At any rate, the city will no longer be paying for their healthcare coverage. However, as Hegemier noted, “The damage has already been done.”
In an interview, Don Giles, who provided health insurance through Blue Cross/Blue Shield to city employees prior to the switch to UNUM, explained the sequence of events during his watch. “I coordinated everything with City Secretary Linda Boshek,” he explained. “Enrolling employees and eliminating them from the insurance rolls was taken care of electronically with a software program. It was very simple and efficient.”
Giles continued, “Linda Boshek looked after the city like she was supposed to. It was her job and she did it. We never had any problems.”
No $$$ recouping
According to Hegemier, the city can never recoup the wasted money. “These former employees who were affected might not have even known that their healthcare insurance was still being covered,” he said.
On Tuesday, April 12, Hegemier said the calculated the total cost to city taxpayers as just under $20,000 – $19,992.20 to be exact.
In a previous interview, he had explained, “We have to create a spreadsheet based on the separation dates of the former employees, and we have other more pressing things to take care of, like paying our bills.”
On Monday, April 11, Hegemier suggested the monetary loss might not be that great. “Apparently most of the former employees affected had left the city in December,” he said.
Additionally, city council hasn’t fully addressed the issue, but the latest SNAFU was discussed briefly during a recent special session. At that time, council approved a $2 per hour salary raise for Hamilton, bringing her hourly wage to $18.

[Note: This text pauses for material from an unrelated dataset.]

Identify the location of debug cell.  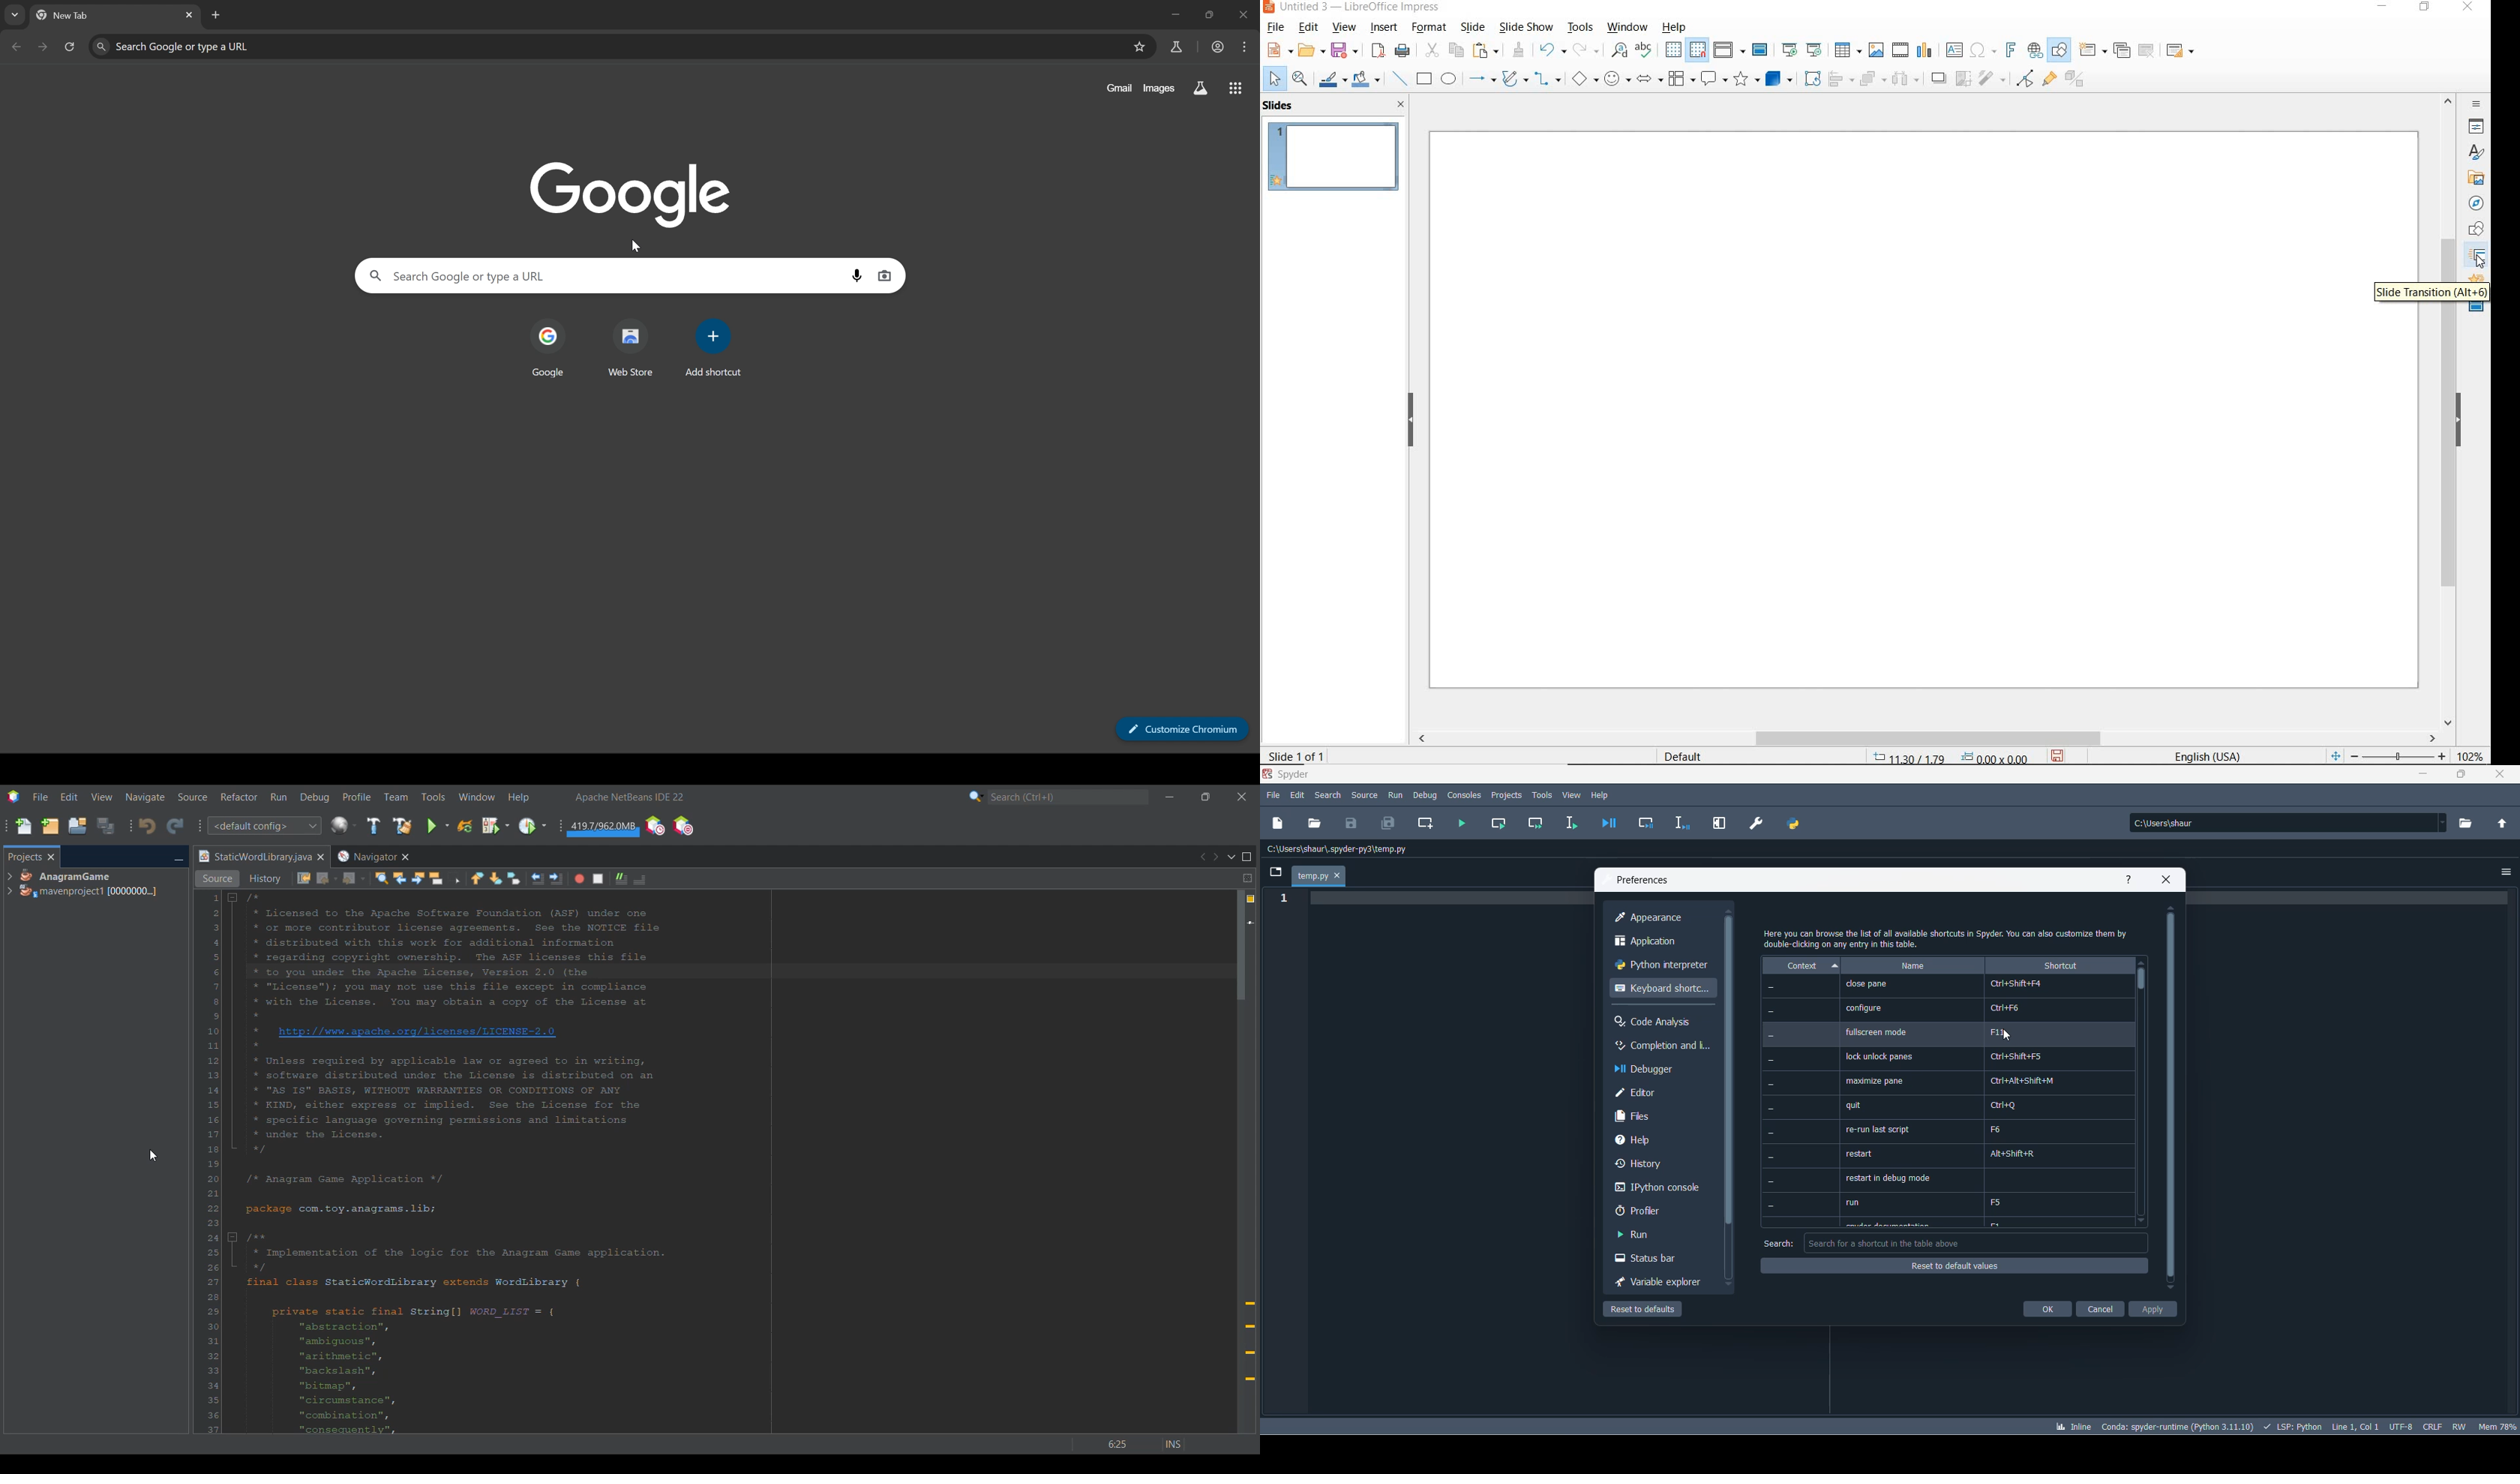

When queried as to how the insurance overpayment could have occurred, Hegemier postulated that a rapid turnover of senior staff probably contributed to the expensive gaffe.

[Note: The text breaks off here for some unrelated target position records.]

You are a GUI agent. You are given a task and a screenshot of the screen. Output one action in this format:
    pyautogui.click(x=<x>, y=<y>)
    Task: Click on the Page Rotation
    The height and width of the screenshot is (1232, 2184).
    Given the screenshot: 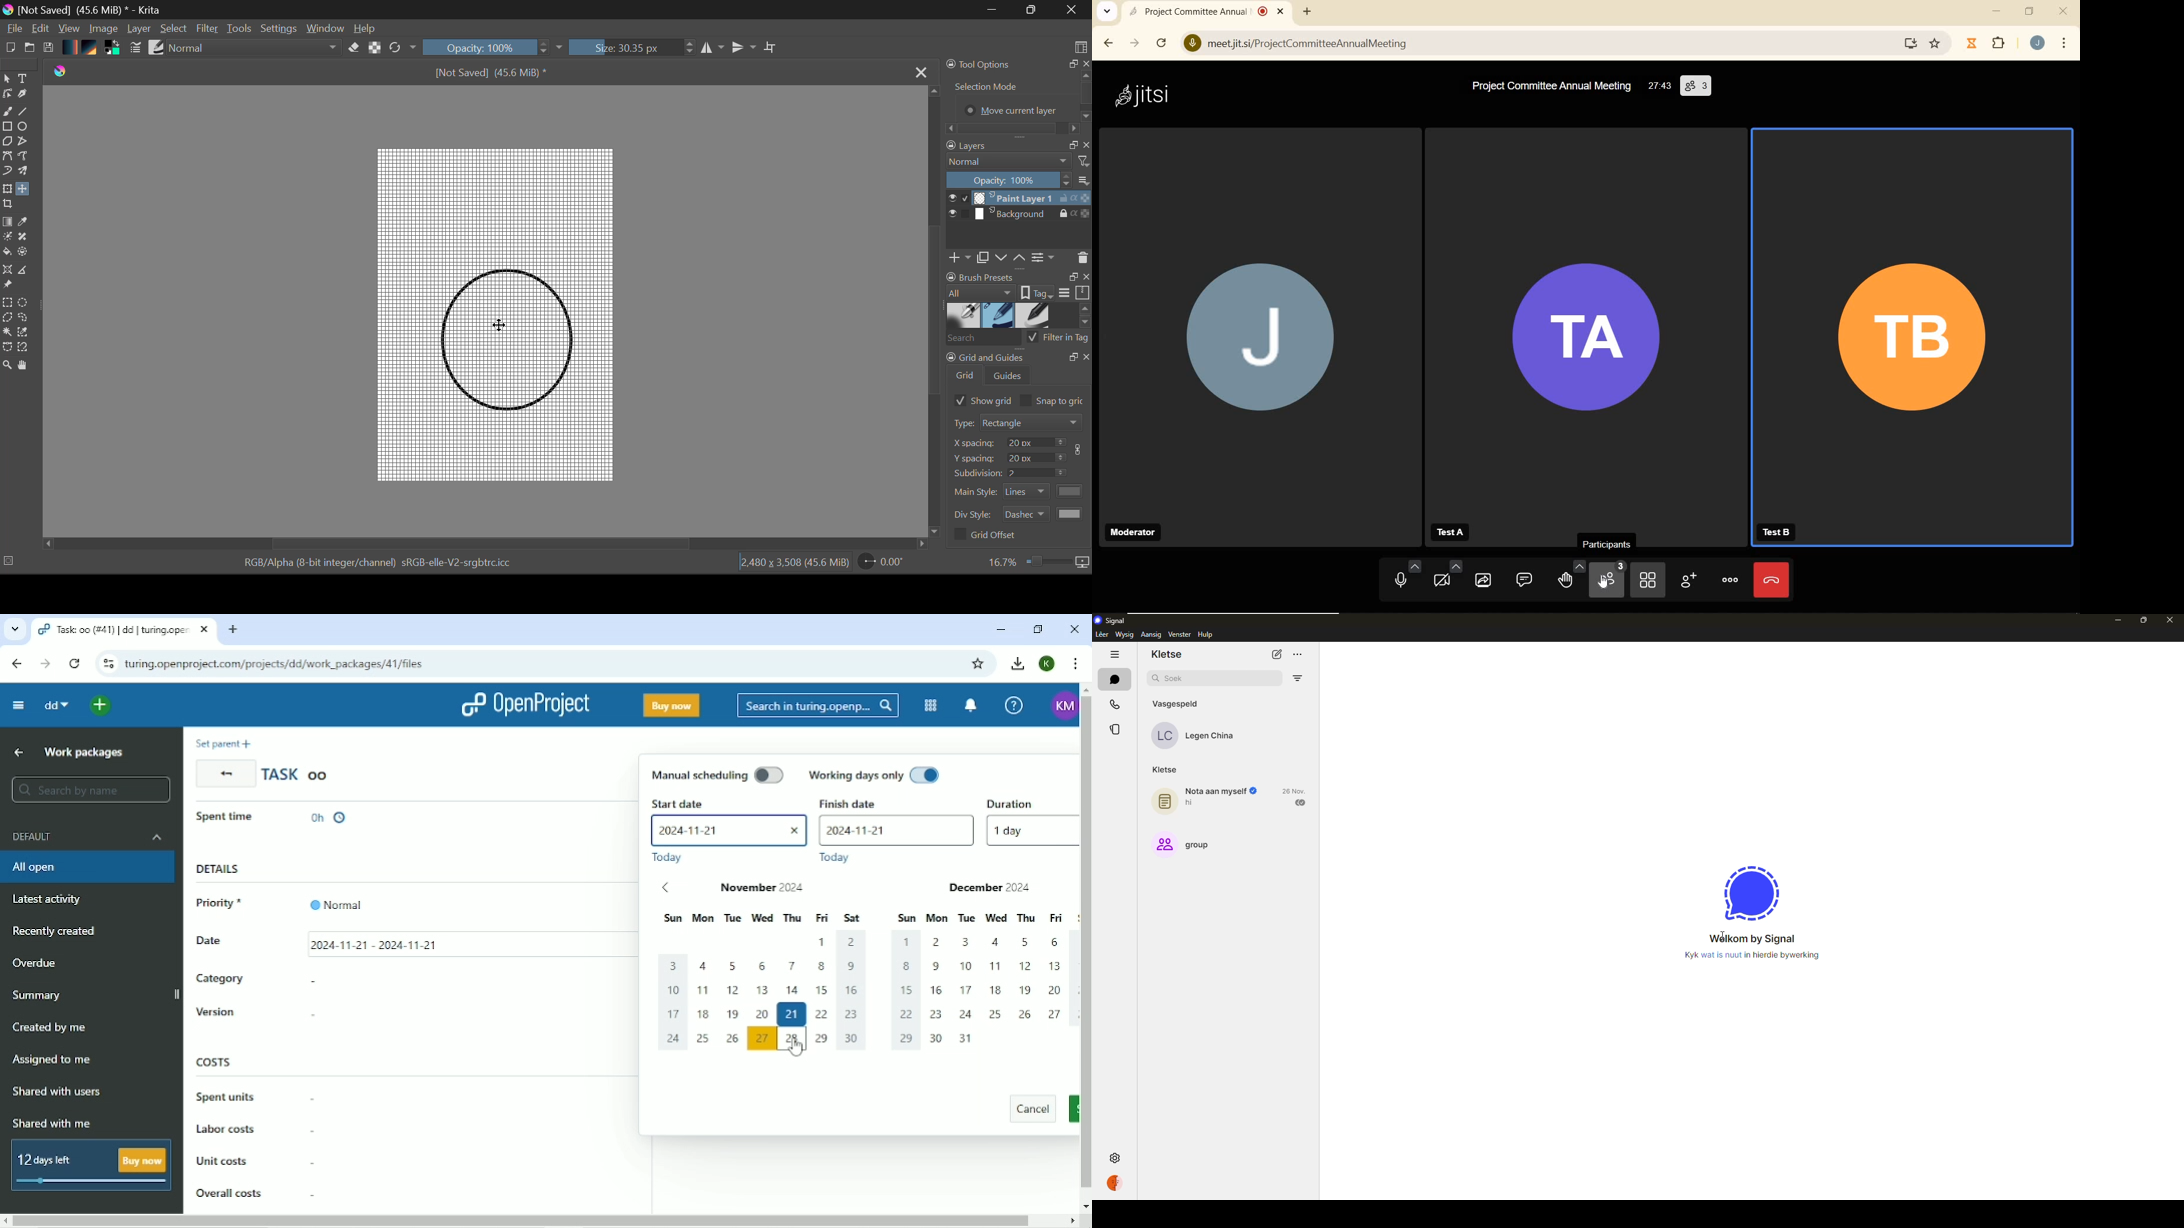 What is the action you would take?
    pyautogui.click(x=885, y=564)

“Former City Secretary Karen Chesler was originally in charge of HR, but to streamline the process and open the lines of communication, Lamar Schulz put (former treasurer) Trinity (Burnes) in charge of Human Resources,” Hegmier said.
“A lack of institutional memory enabled former employees to fall through the cracks. The city continued to pay for their insurance and no one caught it.”
‘Sign lot of bills’
Although city council goes over municipality bills on a monthly basis, Hegemier admitted that, for the most part, he “… looks at the invoice sent from the insurance company and makes sure the same amount is on the payment check.” Parenthetically, he added, “I have to sign a lot of bills.”
Additionally, no one on council questioned the fact that the city was paying health insurance for more people than were currently employed by the city – not even those members who take pride in scrutinizing the budget regularly.
Additionally, the blunder was apparently not picked up during the city’s annual outside audit or in the yearly budget process.
“We didn’t do a good job of being fiscally responsible with the taxpayers’ money,” Hegemier admitted. Continuing with his mea culpa, he said, “This is pretty shameful and embarrassing. The buck stops at my desk and I should have been more attentive to the day-to-day details of running this city.”
In fact, all members of city council should have been “more attentive to the day-to-day details of running this city” – especially when it concerned frittering away taxpayers’ money.